One more example finally we note, where Paul (1 Cor. ix: 9) applies the regulation of the Mosaic law Deut. xxv: 4, to the case of ministers in the christian churches, for whose support they are bound to provide in view of their having devoted all their activity to the spiritual service of their brethren. In this view he says with such reference: "Doth God take care for oxen? Or saith he it altogether for our sakes? For our sakes, no doubt, this is written." The passage however in its histori cal character did certainly refer to animals. The Mosaic law aimed to prefigure an ethical conception even in the treatment of the animal world. The counterpart of that righteousness which is due towards men, must be called into typical exercise in this conduct already towards mere dumb beasts. But the apostle applies it at once to the last term of the ethical conception, as this regards the treatment of men. He springs over the intervening general thought; this namely, that from what is due even to animals laboring for us, we should learn what we are bound to do for men laboring for us, how we must recompense their service and not withhold from them their right.
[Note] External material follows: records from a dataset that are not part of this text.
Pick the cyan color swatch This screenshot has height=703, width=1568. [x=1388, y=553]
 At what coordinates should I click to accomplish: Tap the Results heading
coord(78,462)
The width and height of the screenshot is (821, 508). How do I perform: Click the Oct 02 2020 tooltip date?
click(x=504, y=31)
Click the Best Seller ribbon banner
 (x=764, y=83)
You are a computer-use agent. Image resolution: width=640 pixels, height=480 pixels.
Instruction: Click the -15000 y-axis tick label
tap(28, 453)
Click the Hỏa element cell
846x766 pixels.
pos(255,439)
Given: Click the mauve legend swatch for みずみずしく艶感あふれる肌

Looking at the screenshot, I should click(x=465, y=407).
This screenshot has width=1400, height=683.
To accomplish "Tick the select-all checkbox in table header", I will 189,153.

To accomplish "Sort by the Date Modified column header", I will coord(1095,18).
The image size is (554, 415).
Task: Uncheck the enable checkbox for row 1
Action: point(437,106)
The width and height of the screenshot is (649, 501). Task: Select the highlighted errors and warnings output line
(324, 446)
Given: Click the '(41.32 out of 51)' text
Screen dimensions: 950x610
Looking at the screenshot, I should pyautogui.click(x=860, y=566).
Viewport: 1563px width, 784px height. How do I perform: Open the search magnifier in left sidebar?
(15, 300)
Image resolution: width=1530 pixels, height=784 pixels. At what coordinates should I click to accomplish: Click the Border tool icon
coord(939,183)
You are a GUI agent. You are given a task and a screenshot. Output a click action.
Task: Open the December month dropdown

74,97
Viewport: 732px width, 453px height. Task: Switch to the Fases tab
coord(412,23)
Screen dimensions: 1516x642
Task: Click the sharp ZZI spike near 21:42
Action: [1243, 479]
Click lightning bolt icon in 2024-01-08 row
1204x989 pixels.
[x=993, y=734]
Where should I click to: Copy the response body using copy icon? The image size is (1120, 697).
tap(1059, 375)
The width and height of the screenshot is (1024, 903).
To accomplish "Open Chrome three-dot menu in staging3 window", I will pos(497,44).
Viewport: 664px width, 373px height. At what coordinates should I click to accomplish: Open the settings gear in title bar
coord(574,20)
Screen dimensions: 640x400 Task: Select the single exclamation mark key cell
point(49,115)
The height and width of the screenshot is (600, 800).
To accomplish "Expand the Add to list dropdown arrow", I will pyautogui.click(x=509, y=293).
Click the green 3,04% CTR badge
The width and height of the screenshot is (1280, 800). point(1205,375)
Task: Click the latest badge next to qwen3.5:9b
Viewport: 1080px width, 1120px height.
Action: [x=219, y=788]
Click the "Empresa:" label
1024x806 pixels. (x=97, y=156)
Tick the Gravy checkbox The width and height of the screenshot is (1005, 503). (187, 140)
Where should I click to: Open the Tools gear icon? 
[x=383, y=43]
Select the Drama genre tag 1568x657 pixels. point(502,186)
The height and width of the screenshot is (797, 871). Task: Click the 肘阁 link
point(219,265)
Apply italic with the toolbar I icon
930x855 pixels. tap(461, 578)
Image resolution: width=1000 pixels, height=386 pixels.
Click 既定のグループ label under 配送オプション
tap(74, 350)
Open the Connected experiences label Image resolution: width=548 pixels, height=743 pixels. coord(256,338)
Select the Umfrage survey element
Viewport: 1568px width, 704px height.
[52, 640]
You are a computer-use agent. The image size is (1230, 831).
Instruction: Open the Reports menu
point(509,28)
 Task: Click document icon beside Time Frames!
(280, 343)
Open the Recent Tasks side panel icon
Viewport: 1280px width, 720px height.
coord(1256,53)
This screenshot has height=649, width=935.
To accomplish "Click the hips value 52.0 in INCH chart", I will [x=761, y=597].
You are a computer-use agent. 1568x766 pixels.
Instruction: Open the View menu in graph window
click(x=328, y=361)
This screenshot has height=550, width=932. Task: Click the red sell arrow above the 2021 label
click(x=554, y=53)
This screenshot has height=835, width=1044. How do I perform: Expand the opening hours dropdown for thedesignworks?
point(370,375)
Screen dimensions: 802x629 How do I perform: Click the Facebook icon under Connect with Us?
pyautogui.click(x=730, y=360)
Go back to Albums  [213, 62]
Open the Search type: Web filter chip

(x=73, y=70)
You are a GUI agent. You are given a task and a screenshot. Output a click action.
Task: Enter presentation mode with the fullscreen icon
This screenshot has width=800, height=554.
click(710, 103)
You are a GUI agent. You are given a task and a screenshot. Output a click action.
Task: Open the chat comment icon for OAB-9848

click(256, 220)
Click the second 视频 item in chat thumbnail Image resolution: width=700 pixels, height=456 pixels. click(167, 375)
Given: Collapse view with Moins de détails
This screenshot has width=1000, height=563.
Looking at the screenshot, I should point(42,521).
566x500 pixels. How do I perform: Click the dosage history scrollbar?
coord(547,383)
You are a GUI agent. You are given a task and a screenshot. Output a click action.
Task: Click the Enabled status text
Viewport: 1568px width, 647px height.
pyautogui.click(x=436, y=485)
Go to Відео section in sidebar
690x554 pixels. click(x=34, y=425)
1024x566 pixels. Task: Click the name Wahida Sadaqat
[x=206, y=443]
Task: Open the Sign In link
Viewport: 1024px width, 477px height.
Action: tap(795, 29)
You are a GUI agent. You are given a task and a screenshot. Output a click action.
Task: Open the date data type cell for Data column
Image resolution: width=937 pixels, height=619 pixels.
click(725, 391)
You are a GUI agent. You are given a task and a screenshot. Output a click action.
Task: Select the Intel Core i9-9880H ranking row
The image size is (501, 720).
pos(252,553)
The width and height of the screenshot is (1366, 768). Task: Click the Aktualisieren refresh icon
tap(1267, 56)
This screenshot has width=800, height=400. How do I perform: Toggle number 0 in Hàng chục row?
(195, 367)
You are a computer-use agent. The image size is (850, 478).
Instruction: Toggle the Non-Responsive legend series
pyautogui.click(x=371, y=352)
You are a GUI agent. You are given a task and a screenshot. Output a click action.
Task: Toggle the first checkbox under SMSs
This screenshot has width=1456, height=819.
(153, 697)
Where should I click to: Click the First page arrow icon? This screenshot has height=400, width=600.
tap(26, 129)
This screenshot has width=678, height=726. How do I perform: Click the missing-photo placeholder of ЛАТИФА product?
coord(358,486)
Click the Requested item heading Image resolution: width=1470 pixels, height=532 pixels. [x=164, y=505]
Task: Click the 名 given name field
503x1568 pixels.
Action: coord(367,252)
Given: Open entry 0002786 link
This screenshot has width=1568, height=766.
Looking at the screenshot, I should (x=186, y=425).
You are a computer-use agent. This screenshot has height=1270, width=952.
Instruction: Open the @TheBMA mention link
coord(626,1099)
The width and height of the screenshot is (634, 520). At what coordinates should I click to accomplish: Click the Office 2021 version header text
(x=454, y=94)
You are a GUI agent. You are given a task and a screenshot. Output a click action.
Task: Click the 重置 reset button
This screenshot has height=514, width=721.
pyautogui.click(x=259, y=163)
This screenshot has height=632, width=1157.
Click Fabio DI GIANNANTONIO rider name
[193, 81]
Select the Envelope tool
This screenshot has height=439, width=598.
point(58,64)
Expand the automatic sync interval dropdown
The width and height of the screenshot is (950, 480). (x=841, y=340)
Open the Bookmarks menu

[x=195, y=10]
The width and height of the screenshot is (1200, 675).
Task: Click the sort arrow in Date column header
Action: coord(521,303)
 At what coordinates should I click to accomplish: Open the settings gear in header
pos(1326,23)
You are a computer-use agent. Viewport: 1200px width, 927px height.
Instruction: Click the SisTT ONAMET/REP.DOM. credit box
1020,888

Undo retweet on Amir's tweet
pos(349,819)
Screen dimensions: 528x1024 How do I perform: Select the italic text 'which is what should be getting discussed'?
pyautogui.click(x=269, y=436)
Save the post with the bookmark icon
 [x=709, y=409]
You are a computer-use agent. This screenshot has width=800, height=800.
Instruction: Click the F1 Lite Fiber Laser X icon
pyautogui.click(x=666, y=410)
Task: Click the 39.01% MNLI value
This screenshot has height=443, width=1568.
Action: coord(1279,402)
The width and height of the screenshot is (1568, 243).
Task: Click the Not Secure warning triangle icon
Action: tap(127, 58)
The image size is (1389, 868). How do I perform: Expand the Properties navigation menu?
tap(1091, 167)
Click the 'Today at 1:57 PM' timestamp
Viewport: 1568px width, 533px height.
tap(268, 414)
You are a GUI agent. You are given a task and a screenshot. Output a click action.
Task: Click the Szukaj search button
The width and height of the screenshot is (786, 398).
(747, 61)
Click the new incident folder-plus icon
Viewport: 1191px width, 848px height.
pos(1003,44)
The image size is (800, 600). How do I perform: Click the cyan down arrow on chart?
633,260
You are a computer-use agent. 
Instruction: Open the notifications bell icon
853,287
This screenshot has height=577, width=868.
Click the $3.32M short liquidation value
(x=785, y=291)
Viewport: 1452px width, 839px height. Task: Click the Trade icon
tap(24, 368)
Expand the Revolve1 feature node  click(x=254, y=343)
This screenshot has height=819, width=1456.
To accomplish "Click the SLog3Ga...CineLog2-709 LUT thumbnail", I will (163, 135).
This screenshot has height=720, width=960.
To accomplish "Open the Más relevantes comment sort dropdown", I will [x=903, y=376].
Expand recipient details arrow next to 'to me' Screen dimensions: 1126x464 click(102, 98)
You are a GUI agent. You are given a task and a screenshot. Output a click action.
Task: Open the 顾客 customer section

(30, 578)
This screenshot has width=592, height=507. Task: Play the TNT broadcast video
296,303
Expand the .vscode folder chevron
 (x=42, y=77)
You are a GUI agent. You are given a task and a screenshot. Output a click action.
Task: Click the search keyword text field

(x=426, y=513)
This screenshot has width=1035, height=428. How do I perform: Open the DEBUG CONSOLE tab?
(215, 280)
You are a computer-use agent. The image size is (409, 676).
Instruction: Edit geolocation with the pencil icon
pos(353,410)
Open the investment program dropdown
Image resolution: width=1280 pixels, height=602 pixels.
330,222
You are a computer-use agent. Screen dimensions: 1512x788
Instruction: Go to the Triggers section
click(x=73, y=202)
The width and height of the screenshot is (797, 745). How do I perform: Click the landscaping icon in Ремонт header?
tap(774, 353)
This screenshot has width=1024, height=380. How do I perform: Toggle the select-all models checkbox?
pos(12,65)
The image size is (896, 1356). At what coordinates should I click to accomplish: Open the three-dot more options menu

And this general thought is now at once applied to the particular relation of the congregation to their teachers. Here also we see what practical exegesis has to perform, how it must derive the general from the particular, and then apply this again to existing circumstances and wants; and here also as regards the intermediate operations belonging to science, the same is to be said that has been said before.

We have only a word yet to say on the importance of practical exegesis, for those who undertake the office of the sacred ministry, especially at the present time. We have in the Evangelical Church no priestly office. We know only one Priest for mankind at large, and are persuaded that through him all believers have become a priestly race, that every christian is a priest in the calling assigned to him of God. In this respect accordingly those, who from having the gift of teaching or of government specially bestowed upon them have been called by the church to exercise a corresponding office in its service, have still no priority over the rest of the congregation. Neither can we say that in virtue of their office they alone are called to go before 11.

VOL. III.-NO. II.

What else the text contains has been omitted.